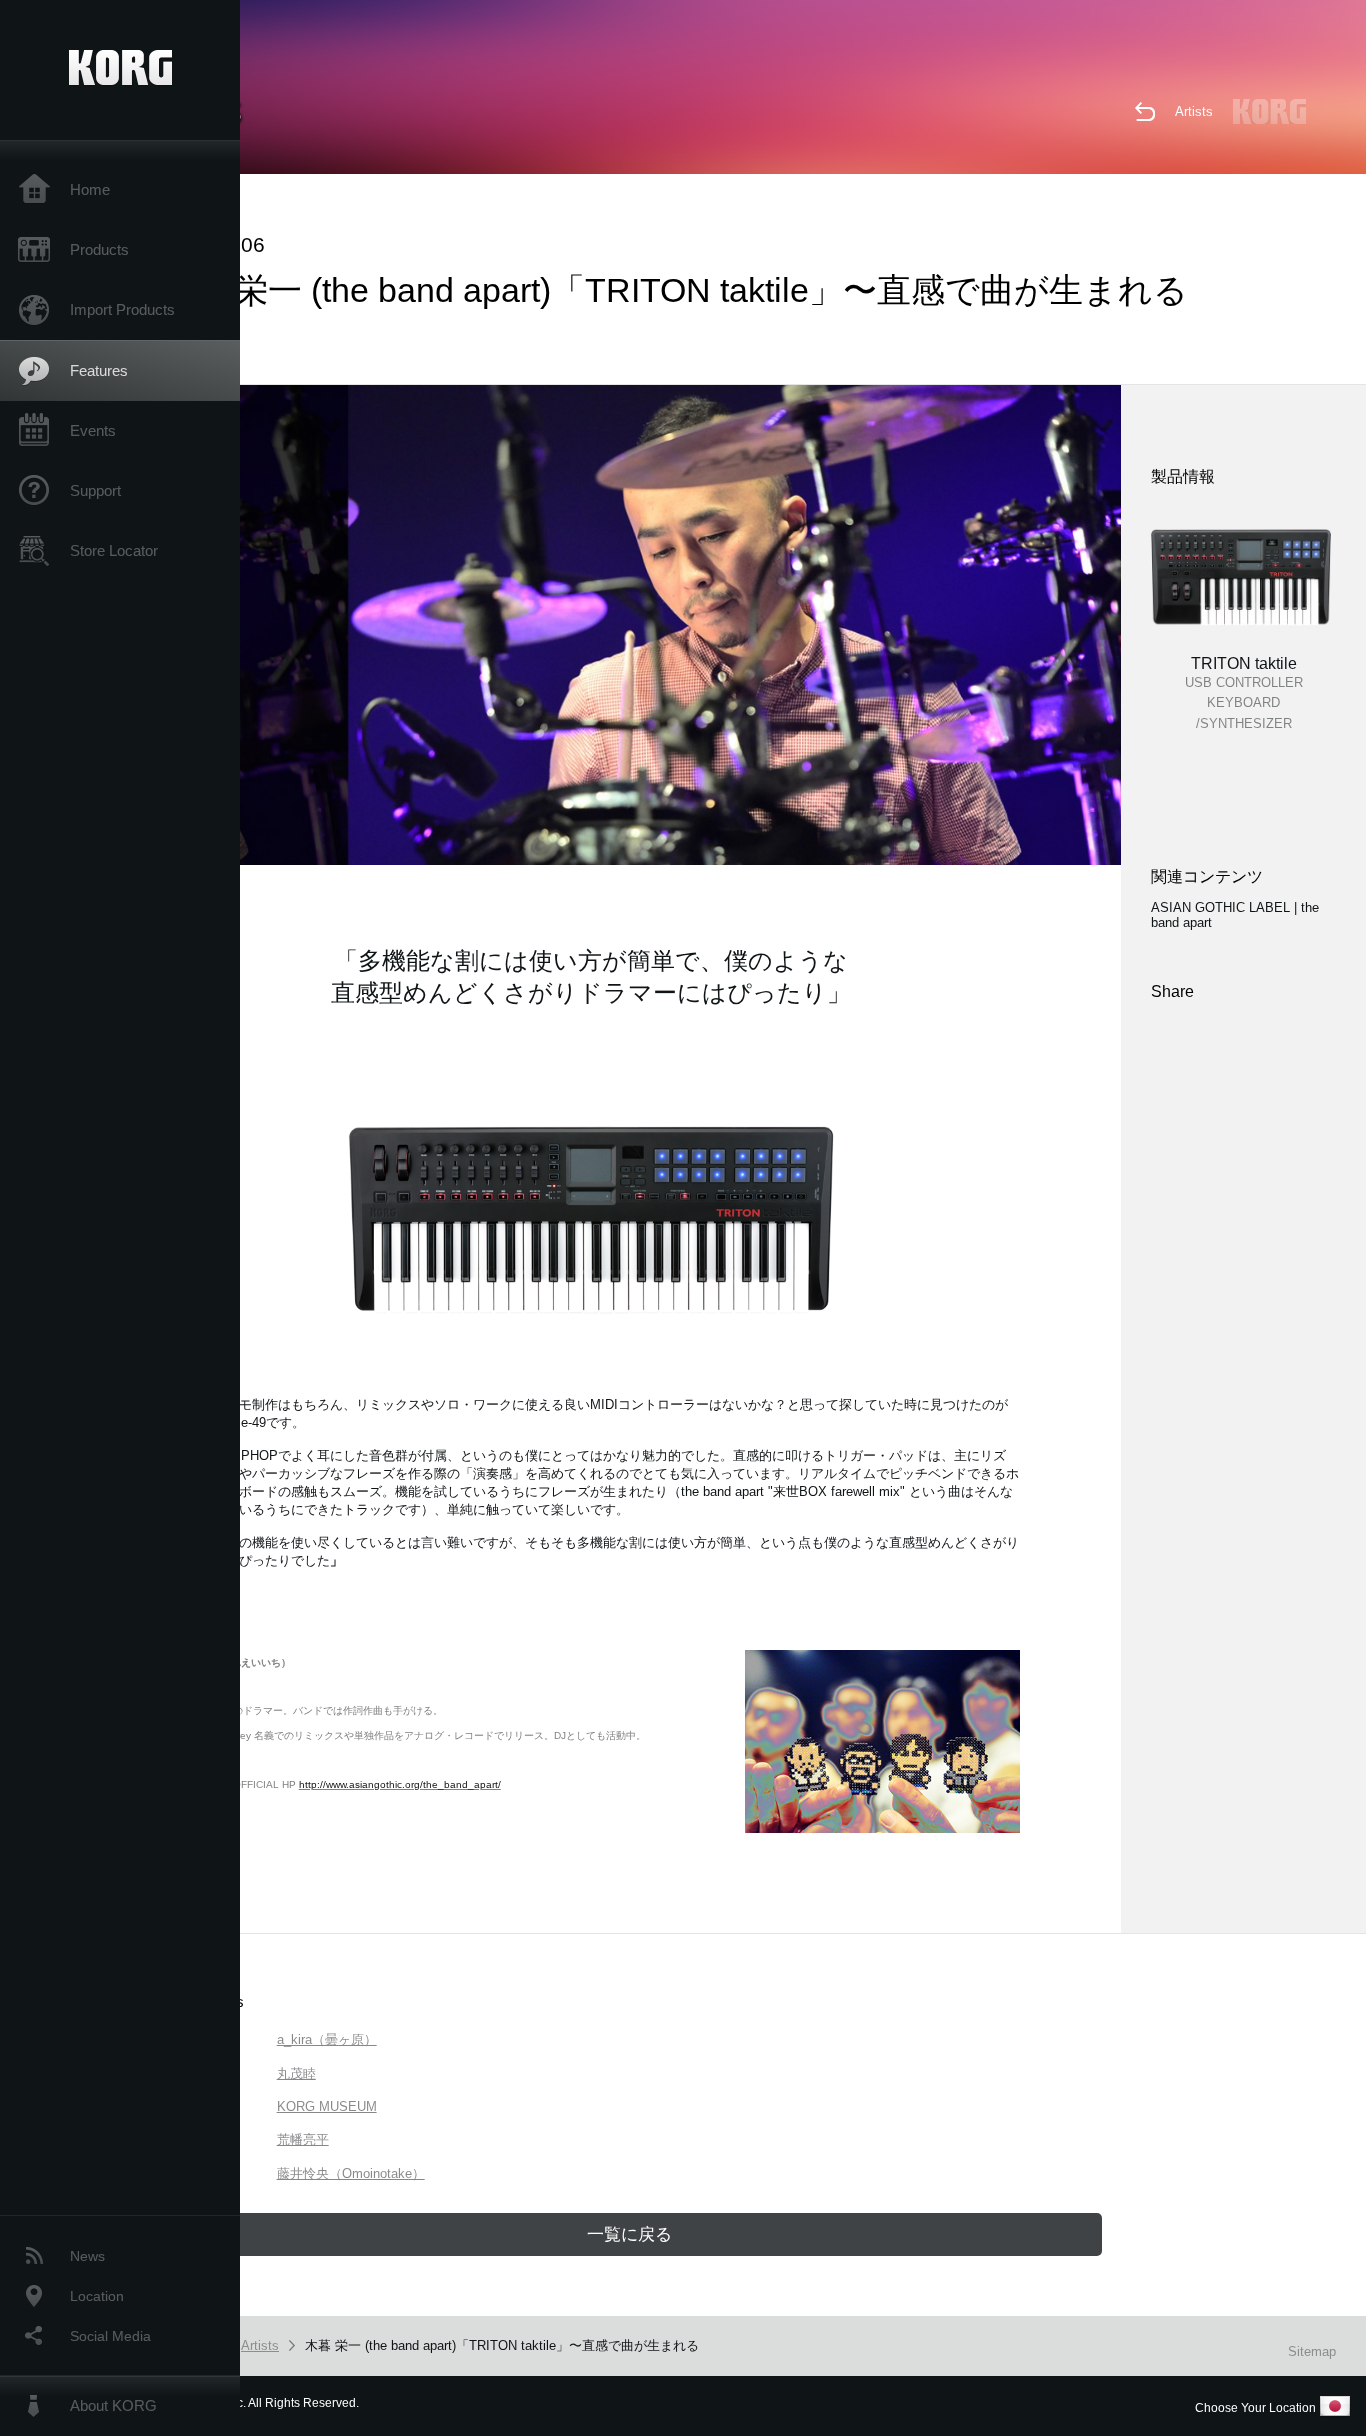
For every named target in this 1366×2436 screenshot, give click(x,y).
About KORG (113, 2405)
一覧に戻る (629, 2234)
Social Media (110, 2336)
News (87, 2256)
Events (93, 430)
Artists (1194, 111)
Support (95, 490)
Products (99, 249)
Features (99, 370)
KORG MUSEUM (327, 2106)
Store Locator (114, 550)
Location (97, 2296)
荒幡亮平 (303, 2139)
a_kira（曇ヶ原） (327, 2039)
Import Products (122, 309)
----------
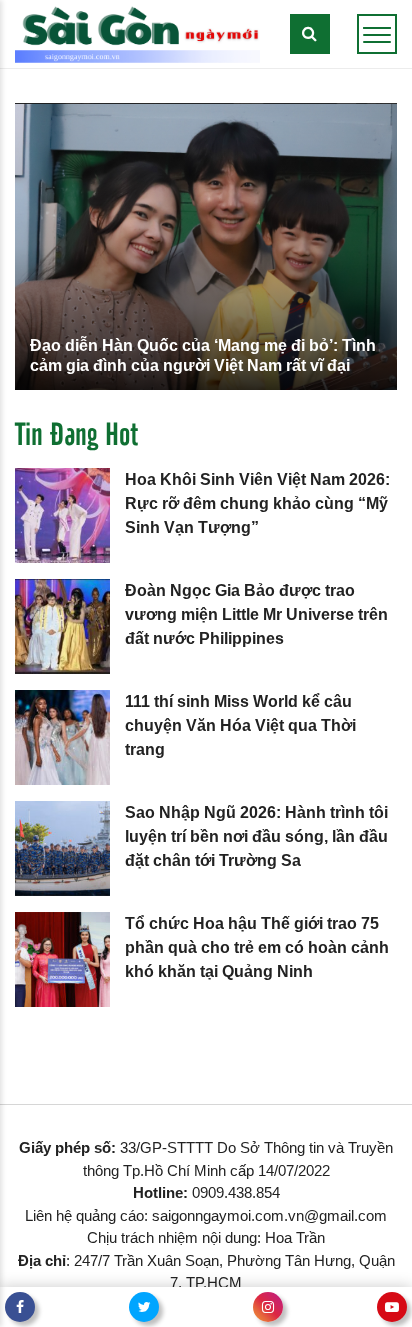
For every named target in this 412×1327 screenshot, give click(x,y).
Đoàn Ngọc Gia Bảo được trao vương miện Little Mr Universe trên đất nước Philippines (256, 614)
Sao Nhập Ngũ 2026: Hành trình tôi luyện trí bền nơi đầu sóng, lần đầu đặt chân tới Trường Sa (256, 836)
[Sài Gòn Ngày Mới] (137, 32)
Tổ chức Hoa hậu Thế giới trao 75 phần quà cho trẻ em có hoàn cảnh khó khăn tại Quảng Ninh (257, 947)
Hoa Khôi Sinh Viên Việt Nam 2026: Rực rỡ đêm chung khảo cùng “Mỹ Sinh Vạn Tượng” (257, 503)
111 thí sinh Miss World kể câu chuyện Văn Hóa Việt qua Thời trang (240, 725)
----------
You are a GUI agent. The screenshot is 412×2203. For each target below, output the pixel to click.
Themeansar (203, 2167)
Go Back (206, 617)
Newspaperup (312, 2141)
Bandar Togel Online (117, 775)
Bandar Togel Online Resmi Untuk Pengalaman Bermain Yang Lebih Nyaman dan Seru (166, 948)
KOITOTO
----------
**REQUIREMENT:** Please reproduce, exactly as they appear above, the lines from the line containing "About KORG (113, 2405)" up to and including the line containing "Import Products (122, 309)".

**RESULT FOR THIS TASK:**
About KORG (113, 2405)
一覧に戻る (629, 2234)
Social Media (110, 2336)
News (87, 2256)
Events (93, 430)
Artists (1194, 111)
Support (95, 490)
Products (99, 249)
Features (99, 370)
KORG MUSEUM (327, 2106)
Store Locator (114, 550)
Location (97, 2296)
荒幡亮平 (303, 2139)
a_kira（曇ヶ原） (327, 2039)
Import Products (122, 309)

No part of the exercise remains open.